The World is a Big Mosaic
Beginning 2000 I have been drawing icons for various projects mostly around the GNOME desktop. While quantity alone doesn't say much, I've crafted over 6 thousand icons over the years (2008).
Work in Progress
You can see what I'm working on at the moment. Of course there's a lot of old icons there for the page has quite a history.
The Tools
All my bitmap work has been possible due to the great GIMP graphic editor. Although not a hacker myself, I've been in contact with the core developers and had some influence so the GIMP became possily the best solution for creating bitmap icons while remaining a generic image manipulation app as well. Of course congnitive dissonance at its best here ;).
Up until early 2005 I have been using Adobe Illustrator 9 for my vector icons. While an excellent editor, I wasn't willing be locked down on a platform I don't particularly like nor was I convinced to upgrade just to get the SVG export bugs fixed.
Luckily I found a way out in the form of a free software project - Inkscape.
GNOME 2 Iconset
I've been introduced to the magic of pixelpushing by my friend and collegue Tuomas Kuosmanen who defined the look of the Gnome 1 desktop.
I wasn't very excited about the smooth look of the icons. While the alpha transparency was appealing and certainly not a standard elsewhere, I felt the icons lacked sharpness. The toolbar icons on the other hand were still XPMs with 1bit transparency and not an ideal perspective for that. Thanks to a fantastic cooperation using VNC, we ironed out what became the GNOME2 icon style.
Not having uber-saturated colors, but adding a black 1px stroke that defined the silhouette better and helped making the icons work on any background color.
OpenOffice.org
Probably the biggest challenge in terms of quantity and repetitivness of work was creating the complete OpenOffice.org icon theme so that the Office Suite wouldn't look alien on the GNOME desktop. Luckily I wasn't alone for this task. Tuomas helped with GIMPing and Michael Meeks did a great job hacking it all together. I actually started using OOo after we were done ;).
- See a preview of the icons (heavy load warning!)
And even then we weren't finished, as all the icons we've created later needed a Tango facelift (see below).
Gorilla
When Eazel released their nautilus file manager, I was immidiately impressed by the use of SVG emblems and quickly began experimenting with vector icons. While Librsvg, the library handling the SVG rendering wasn't very capable at that time and not all that fast either, the prospect of having "resolution independent" icons was way too sweet to ignore.

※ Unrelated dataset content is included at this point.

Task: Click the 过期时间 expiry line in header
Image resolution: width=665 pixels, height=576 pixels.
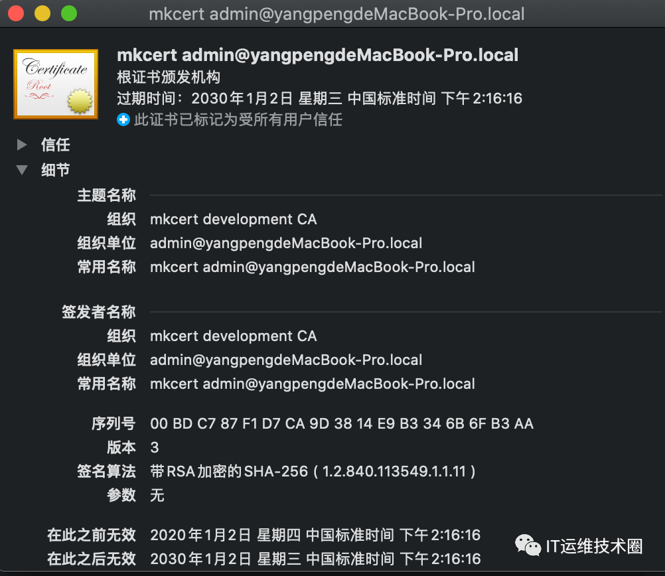Action: pos(319,98)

And so I gave life to Gorilla. It was a testbed for vector icons and the theme exposed many bugs and sparkled interest in SVG on the desktop. Hopefully one day we'll see SVG on the web, where it was ment to be deployed in the first place.
Vectorization
Gorilla wasn't the only vector icon theme. For Ximian Desktop 2 theme, Industrial, I've created a folder in vectors as well. Unlike the simple style of gorilla, the icon was not to shift the style from its bitmap precedessor. The aim was to have it rendered as close to the original bitmap version as possible. Because Adobe Illustrator's renderer created a different result than what was rendered by librsvg, this was a long trial-and-error task.
When Novell acquired Ximian, there was a need to have a Novell theme. The folder icon got a face-lift, again as vectors.
With Inkscape, the task of optimizing for the target resolution became a lot easier. While there's no aid in the form of Illustrator's pixel preview, the both librsvg's and Inkscape's renders are identical.
Tango
Tango Project (formely the Unify Project) was a cornerstone in that we stopped thinking about icons as "pretty graphics" or a mean of branding a distribution and started to focus on two key problems about free software desktop – visual consistency of applications coming from different communities sharing the same resources. Icons are mainly a tool to aid in making an interface easier to use more than it's there to make apps "pretty". As an application developer, how does it help you that every Linux distribution ships with a different iconset? What should my application look like? Should I ship with a dozen set of themes and try guessing what enviroment the user is running? Those are the problems that we tried to tackle. It took a few years, but the project was a success.